## Description of the task
Pick out every line of the items that contains the string "width", and copy each one. Case counts.

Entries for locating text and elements
---*---

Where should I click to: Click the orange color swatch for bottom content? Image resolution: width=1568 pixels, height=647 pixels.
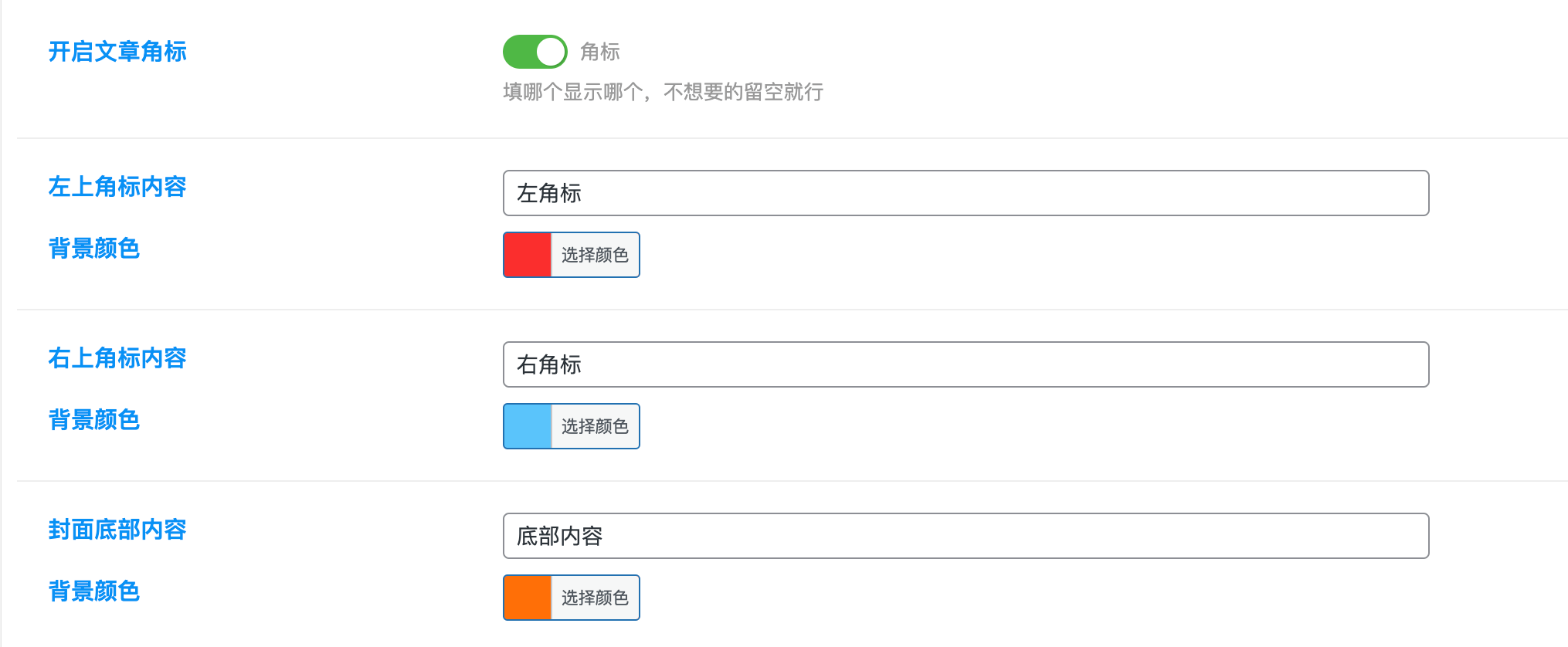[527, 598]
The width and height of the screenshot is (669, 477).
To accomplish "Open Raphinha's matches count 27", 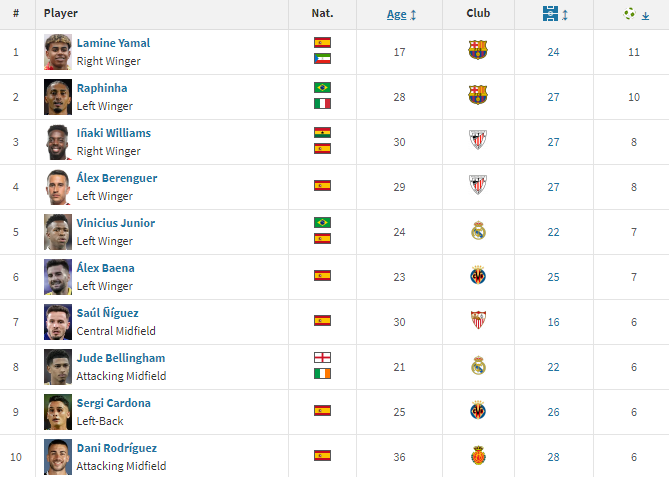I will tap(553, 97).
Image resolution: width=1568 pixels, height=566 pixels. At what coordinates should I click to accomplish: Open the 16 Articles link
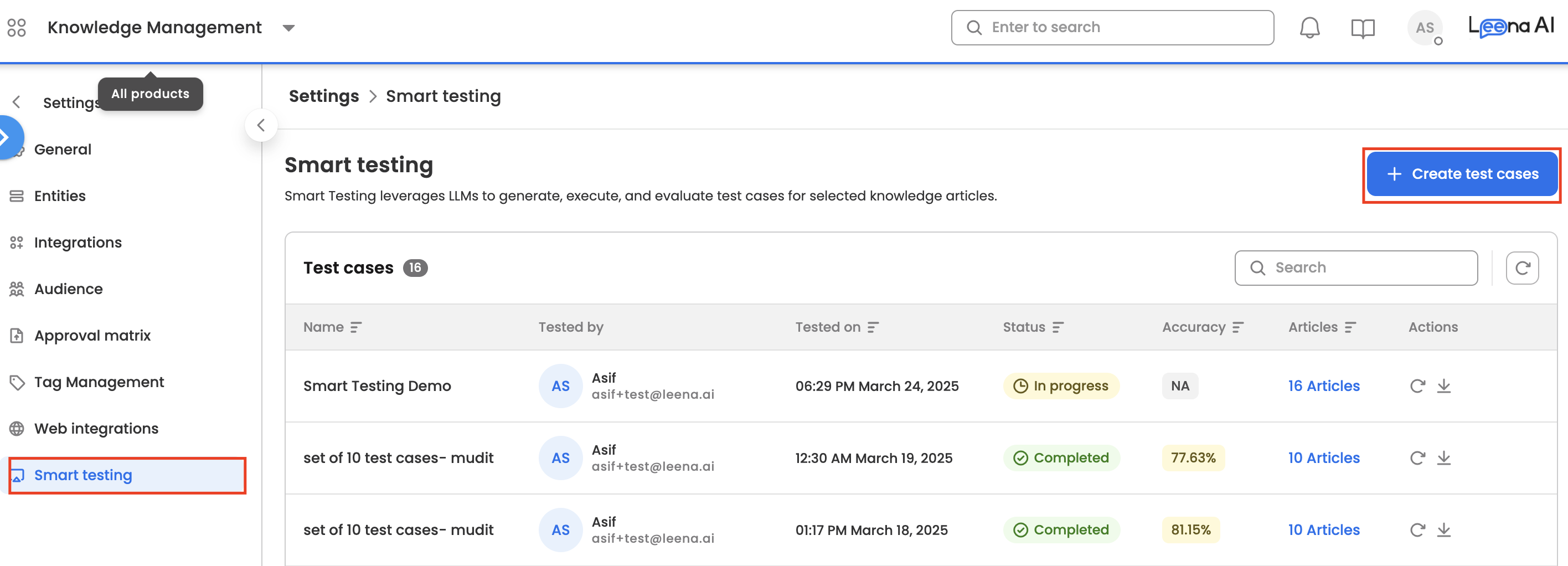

---*---

## Finished task
Where should I click to: Click the orange color swatch for bottom content? Image resolution: width=1568 pixels, height=647 pixels.
The width and height of the screenshot is (669, 477).
Image resolution: width=1568 pixels, height=566 pixels. At what coordinates should I click to accomplish: Open the 16 Articles link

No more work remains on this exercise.